Thursday, April 16, 2026

Rental Family Movie Review

Rental Family (2025)

Rent Rental Family on Amazon Video (paid link)
Written by: Hikari & Stephen Blahut (screenplay)
Directed by: Hikari
Starring: Brendan Fraser, Takehiro Hira, Mari Yamamoto
Rated: PG-13
Watch the trailer

Plot
An American actor in Tokyo struggling to find work lands an unusual gig, working for a Japanese "rental family" agency, playing stand-in roles for strangers. He rediscovers purpose, belonging, and the beauty of human connection.

Verdict
This is a touching story about loneliness and the need to connect. It's not surprising that a service exists to provide people for events, milestones, and companionship. A struggling American actor finds what he was missing while in Japan by working for this company, but unfortunately relationships where one person is paid are unsustainable. The line of pretending for a job and being genuine soon blur, but that doesn't stop feelings being hurt. As a parallel, even he is using one of the oldest services to provide companionship.
Watch It.

Review
Phillip (Brendan Fraser) is an American actor in Tokyo looking for work. His burgeoning career never quite took off. Even beyond the cultural difference, he doesn't fit in. He gets a job to play a "sad American" at a funeral, but he's late and disruptive. He's shocked to realize the deceased isn't dead. This was a special performance.

Phillip is approached by the owner of Rental Family who wants to contract him as their token white guy to fill various roles. The company's clients stage fake events to create an experience. Sometimes they hire actors to avoid a harsh truth. If you're lonely, you can just hire some to play a part in an effort to make your life more complete.

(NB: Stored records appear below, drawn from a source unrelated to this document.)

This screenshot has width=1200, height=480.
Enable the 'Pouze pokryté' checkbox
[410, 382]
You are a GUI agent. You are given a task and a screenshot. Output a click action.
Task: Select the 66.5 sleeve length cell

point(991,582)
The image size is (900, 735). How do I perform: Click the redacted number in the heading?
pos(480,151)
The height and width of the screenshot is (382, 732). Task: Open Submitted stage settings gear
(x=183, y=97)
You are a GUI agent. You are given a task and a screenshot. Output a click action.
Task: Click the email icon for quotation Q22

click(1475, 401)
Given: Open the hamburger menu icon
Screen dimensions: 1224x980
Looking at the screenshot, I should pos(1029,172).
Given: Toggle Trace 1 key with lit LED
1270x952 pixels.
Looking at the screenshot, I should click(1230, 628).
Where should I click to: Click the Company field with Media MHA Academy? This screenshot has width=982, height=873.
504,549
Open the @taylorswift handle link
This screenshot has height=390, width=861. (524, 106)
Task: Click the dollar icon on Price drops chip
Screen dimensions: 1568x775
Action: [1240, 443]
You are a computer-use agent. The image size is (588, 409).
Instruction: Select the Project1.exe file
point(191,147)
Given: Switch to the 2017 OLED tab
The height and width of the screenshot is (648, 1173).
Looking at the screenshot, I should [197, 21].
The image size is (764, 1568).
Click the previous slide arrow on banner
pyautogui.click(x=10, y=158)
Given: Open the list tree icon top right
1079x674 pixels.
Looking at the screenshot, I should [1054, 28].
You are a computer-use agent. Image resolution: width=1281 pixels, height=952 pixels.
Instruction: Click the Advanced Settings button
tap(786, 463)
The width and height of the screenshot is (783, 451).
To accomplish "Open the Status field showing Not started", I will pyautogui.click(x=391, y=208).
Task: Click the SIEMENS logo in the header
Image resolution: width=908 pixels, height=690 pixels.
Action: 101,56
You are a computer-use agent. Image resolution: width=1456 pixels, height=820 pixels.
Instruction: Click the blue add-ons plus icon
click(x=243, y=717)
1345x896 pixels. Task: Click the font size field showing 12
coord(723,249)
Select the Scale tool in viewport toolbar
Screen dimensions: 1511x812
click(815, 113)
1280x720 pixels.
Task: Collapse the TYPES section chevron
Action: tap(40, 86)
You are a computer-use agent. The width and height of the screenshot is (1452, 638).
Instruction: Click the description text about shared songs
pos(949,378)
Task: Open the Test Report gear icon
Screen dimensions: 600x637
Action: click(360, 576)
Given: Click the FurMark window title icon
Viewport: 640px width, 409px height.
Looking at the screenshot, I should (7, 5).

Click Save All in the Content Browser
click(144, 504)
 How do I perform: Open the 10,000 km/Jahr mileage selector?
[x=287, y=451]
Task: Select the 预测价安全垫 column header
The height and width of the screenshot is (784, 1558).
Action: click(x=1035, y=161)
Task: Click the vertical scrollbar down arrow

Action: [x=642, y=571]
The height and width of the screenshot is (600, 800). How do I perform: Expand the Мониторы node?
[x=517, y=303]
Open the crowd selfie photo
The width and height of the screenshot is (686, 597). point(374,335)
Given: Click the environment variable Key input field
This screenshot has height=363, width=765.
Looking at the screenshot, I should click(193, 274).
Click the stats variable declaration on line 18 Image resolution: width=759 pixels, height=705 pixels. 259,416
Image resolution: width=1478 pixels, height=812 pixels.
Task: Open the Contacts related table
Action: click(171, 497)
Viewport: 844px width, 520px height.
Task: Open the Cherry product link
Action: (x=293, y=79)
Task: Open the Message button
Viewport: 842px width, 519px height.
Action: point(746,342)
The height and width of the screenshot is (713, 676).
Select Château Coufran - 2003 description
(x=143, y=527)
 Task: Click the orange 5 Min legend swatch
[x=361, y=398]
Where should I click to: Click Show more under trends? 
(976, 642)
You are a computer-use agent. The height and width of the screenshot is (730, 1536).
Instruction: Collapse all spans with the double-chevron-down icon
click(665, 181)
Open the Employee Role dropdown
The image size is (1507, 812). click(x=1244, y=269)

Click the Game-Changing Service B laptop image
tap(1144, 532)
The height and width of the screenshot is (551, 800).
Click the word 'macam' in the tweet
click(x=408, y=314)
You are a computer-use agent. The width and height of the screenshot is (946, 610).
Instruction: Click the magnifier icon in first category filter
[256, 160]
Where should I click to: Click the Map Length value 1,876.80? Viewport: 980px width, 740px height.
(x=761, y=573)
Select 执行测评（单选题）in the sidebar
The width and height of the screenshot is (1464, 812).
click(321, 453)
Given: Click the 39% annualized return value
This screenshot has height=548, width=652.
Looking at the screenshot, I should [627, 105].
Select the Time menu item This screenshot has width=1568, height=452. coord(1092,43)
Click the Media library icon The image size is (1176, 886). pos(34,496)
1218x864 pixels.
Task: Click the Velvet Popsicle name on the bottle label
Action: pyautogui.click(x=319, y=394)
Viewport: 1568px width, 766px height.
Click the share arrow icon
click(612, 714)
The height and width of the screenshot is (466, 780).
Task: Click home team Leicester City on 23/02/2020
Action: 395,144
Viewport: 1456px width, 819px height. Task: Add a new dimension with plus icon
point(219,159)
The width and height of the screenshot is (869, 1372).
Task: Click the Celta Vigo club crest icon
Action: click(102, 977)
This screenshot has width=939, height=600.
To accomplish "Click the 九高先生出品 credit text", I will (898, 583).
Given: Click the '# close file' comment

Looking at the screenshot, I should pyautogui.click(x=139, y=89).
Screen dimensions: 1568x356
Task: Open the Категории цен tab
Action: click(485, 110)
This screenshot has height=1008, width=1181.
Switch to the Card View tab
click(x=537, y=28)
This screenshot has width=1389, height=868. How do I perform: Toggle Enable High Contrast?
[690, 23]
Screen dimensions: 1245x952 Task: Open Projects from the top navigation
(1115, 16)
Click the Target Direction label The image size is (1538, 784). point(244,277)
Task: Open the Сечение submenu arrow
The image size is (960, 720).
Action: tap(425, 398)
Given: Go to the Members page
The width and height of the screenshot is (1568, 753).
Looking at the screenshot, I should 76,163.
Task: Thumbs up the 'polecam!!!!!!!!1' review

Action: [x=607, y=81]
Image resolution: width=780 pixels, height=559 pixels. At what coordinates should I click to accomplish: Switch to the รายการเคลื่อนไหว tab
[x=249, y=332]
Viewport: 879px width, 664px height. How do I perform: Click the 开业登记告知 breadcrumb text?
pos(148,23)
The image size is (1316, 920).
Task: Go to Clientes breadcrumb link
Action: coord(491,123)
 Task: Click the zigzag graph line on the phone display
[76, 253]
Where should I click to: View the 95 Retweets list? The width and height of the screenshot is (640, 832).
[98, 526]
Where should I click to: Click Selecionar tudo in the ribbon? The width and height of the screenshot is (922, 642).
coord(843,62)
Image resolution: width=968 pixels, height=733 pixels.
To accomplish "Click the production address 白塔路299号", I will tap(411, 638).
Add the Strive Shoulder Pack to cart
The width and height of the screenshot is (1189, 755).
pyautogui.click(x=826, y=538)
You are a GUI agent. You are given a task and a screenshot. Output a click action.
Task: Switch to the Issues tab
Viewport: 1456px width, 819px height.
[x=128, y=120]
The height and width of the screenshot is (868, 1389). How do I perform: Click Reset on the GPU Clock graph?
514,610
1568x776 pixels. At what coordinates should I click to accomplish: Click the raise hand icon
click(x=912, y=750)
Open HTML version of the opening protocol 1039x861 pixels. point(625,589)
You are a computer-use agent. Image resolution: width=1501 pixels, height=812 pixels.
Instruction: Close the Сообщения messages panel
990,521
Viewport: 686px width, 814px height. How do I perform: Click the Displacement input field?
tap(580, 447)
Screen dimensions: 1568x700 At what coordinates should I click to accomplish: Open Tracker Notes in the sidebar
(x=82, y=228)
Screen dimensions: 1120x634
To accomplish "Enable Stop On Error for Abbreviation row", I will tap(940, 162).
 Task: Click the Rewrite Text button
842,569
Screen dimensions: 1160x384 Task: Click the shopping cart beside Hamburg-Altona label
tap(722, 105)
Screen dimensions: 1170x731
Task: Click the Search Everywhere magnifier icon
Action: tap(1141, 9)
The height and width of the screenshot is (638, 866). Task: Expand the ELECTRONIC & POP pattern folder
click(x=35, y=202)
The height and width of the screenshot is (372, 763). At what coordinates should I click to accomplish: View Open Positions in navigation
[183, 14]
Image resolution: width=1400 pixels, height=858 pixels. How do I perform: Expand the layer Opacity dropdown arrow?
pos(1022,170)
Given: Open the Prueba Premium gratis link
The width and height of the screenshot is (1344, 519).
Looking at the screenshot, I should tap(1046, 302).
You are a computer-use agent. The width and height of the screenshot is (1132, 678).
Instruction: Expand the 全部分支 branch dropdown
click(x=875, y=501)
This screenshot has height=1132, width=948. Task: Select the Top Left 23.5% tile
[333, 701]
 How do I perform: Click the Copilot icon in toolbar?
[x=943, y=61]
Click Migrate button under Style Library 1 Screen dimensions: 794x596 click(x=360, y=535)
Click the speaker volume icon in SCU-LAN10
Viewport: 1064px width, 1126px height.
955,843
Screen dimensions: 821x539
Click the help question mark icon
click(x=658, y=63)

Brendan Fraser plays Phillip

Phillip's first gig is playing a husband in a fake wedding for a woman whose family doesn't accept her partner. He's the one that gets cold feet, hesitant to intervene in people's lives. At the end of the event, he realizes this was the only way for the woman to please her family while avoiding their rejection of her and her partner.

For an actor, this really is the role of a lifetime. The stakes are high, and there are no second takes. Phillip doesn't like messing with people's live, but he's been struggling for work and needs the job.

His next role as a father is challenging as he's playing a deadbeat that has returned years later after abandoning his family. The mother thinks that having both parents will help her daughter Mia get into a private school. Phillip grows closer to Mia, there's no way he wouldn't. He gets an offer for a television show, and he passes so he can continue playing dad.

At the beginning of the movie Phillip would look out the window of his apartment seeing neighbors and feel lonely. They had friends and a family, something he lacked. With this acting job, he has a connection to people even if it's a relationship built on false pretenses. When his role ends, after Mia gets in the school, Phillip doesn't want to stop. He cares for his clients, seeing them as family.

Brendan Fraser, Shino Shinozaki play Phillip, Hitomi

Now lacking a connection, Phillip continues a job that has ended, accompanying former actor Kikuo on a visit to his hometown. The problem is that the man's daughter that hired Phillip had already forbade it.

The whole endeavor crumbles. The company was messing with people's emotions, but it would have stumbled much earlier with the nature of the business. It's too easy to get attached. That happened to Phillip from the very beginning. But it's also easy to believe a service like this could exist. People are lonely and want a connection. As the world has become bigger and more connected, individual communities have become smaller. This movie explores the need for connection. Even Phillip hired a professional with which to spend time, paralleling her job and his. With a prostitute, there's no illusion about the personal and professional boundaries. When that line blurs is when people get hurt.

While Phillip gets in trouble, the other employees of the company rally to exonerate him. Changes are made at the company, but it wouldn't prevent what happened with Phillip getting too close. The company provides a service people obviously want, but the instances we saw was one person buying the service for someone else. That's when the morality blurs; when someone is unaware of the circumstances and the inherent deceit. Fixing that, this isn't any different that Phillip hiring a companion.